Publication year - 2021
Publication title -
equine veterinary journal
Language(s) - English
Resource type - Journals
SCImago Journal Rank - 0.82
H-Index - 87
eISSN - 2042-3306
pISSN - 0425-1644
DOI - 10.1111/evj.13379
Subject(s) - particulates , environmental science , deposition (geology) , human health , medicine , chemistry , environmental health , organic chemistry , paleontology , sediment , biology
Background Routine equine odontoplasty is performed by both Veterinary Surgeons and Equine Dental Technicians. The production of aerosolised particulates from motorised equipment has been well documented in human orthodontics but has yet to be investigated in the veterinary industry. Objectives To assess the size, quantity and composition of particulates produced during routine motorised odontoplasty and to model their deposition in the human respiratory tree. Study design Analytic observational study. Methods Fifteen‐minute routine motorised odontoplasties were performed on cadaver heads with monitoring equipment placed 30 cm away from the oral cavity to simulate the position of the operator's face. For quantitative analysis, an active air sampling photometric monitor was used to detect the concentration of fully respirable (<4.25 µm) particles produced. The use of water and non–water‐cooled equipment and 2 different types of face mask (standard surgical and FFP3) were compared. An 8‐stage Marple Personal Cascade Impactor modelled the deposition of the particulates in relation to the human respiratory tree. Qualitative analysis of these particulates was performed using scanning electron microscopy and energy dispersive x‐ray spectroscopy. Results Motorised odontoplasty created aerosolised particulates that could reach all levels of the human respiratory tree. These particulates were composed mostly of calcium and phosphate, although traces of metals were found.

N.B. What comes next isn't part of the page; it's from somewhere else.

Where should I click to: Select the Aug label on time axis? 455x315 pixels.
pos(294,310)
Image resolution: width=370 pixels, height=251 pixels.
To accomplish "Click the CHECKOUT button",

The concentration of fully respirable particulates exceeded the recommended exposure limits set by the Health and Safety Executive. The use of an FFP‐3 face mask significantly reduced the level of inhaled particulates. Main limitations This was a simulated experiment. It does not take into account the variety of environments in which routine treatment takes place. Conclusions There are possible health risks in performing a large amount of routine motorised dentistry due to inhalation of aerosolised particulates. The use of an adequate face mask lowers exposure levels to within acceptable limits and, therefore, should be worn.